# Texte du document
★ ★ ★

Elle se souvenait de l’étrange sensation qu’elle éprouva ne voyant pas revenir Antonio alors que l’orage venait d’éclater. Dans ces collines proches de 1000 mètres d’altitude, le ciel se noirci et l’orage gronde en peu de temps.
Pris certainement dans une traque de quelque gibier, Antonio aura été surpris par l’orage. Son histoire s’arrêta ce jour là, foudroyé par un rayo (éclair) au milieu de ses terres aussi ingrates que fascinantes.
Ainsi donc, deux mois à peine après la fête du mariage, un mois à peine après avoir eu un nouveau maitre, la Casa se retrouve sans héritier pour la conduire.
Le destin de la Casa, aurait pu changer, et passer dans le patrimoine de Christina. Heureusement, l’attachement à cette maison et la prévoyance toute paysanne de Carmen, avaient fait que celle-ci avait mis une clause suspensive à l’héritage de son fils: La mort de celui-ci sans héritier.
L’affaire ne fut pourtant pas conclue en un tour de main, de nombreuses discussions durent certainement définir les termes de la cession des droits d’héritage de Christina.
Son frère Fernando, fut d’ailleurs témoin et partie prenante aux discussions.
C’est seulement le 25 Avril 1964 que l’affaire est close, Christina est repartie avec son frère à Los Molinos et Carmen se retrouve seule propriétaire de la Casa Salinas de Sociat.
Lors de mes pérégrinations Aragonaises, je suis passé par Los Molinos, et par hasard j’ai rencontré un homme âgé, du même âge et du même village que Christina, qui avait assisté à son mariage avec Antonio.
Il se souvenait de cette fête organisée à Sociat, la seule fois où il eut l’occasion d’y monter.
La messe fut célébrée à Los Molinos, dans une chapelle au bord de la route qui monte à San Victorian. D'après lui, Christina vivait à Lerida où elle s’est remariée.

★ ★ ★

# Consigne 1
Répondez aux questions suivantes d'après le texte ci-dessus :
(a) De quelle manière Antonio a-t-il trouvé la mort ?
(b) À quelle date l'affaire de la cession des droits d'héritage de Christina a-t-elle été close ?
(c) En quel lieu la messe du mariage de Christina et d'Antonio a-t-elle été célébrée ?

★ ★ ★

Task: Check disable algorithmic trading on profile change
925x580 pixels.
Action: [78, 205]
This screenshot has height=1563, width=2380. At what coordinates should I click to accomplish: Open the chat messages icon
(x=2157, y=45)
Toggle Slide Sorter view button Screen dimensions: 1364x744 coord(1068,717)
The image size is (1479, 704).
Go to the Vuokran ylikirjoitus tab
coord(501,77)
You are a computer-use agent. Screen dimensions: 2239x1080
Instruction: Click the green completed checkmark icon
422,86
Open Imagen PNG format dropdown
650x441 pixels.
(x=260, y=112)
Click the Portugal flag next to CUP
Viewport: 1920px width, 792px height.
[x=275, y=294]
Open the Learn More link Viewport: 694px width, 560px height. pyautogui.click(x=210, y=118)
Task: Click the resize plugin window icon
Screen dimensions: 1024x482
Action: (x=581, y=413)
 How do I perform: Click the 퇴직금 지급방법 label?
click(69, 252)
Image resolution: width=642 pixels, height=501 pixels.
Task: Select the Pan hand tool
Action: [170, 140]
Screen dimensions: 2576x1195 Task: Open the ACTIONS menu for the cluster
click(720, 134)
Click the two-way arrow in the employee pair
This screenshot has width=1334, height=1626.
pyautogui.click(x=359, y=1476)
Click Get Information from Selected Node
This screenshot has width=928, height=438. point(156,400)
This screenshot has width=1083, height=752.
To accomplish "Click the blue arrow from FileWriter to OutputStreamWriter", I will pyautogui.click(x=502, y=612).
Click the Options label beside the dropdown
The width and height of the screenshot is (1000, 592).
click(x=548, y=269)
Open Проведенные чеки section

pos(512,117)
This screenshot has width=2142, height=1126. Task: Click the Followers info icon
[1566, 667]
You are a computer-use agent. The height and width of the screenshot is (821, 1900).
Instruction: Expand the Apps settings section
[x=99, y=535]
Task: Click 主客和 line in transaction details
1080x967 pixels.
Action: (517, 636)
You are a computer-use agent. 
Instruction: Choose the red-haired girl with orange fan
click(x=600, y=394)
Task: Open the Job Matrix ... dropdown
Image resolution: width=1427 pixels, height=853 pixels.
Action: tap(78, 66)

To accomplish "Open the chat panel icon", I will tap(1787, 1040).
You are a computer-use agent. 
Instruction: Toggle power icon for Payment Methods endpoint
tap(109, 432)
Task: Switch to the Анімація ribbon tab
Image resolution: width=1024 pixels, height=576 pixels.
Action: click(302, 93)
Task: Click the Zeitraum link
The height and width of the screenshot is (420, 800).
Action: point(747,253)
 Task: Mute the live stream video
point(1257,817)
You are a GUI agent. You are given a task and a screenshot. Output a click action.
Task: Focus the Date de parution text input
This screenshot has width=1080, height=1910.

★ ★ ★

# Consigne 2
Parmi les lignes qui suivent le texte, disposez sous forme de tableau Markdown celles qui vont de la ligne contenant « This screenshot has width=2142, height=1126. » à la ligne contenant « [x=99, y=535] », ces deux lignes incluses. Le tableau doit comporter les colonnes « N° » et « Ligne », et les lignes vides doivent en être exclues.

# Réponse rédigée 1
(a) Il a été foudroyé par un éclair (rayo) au milieu de ses terres, surpris par l'orage.
(b) Le 25 avril 1964.
(c) À Los Molinos, dans une chapelle au bord de la route qui monte à San Victorian.

# Réponse rédigée 2
| N° | Ligne |
|---|---|
| 1 | This screenshot has width=2142, height=1126. Task: Click the Followers info icon |
| 2 | [1566, 667] |
| 3 | You are a computer-use agent. The height and width of the screenshot is (821, 1900). |
| 4 | Instruction: Expand the Apps settings section |
| 5 | [x=99, y=535] |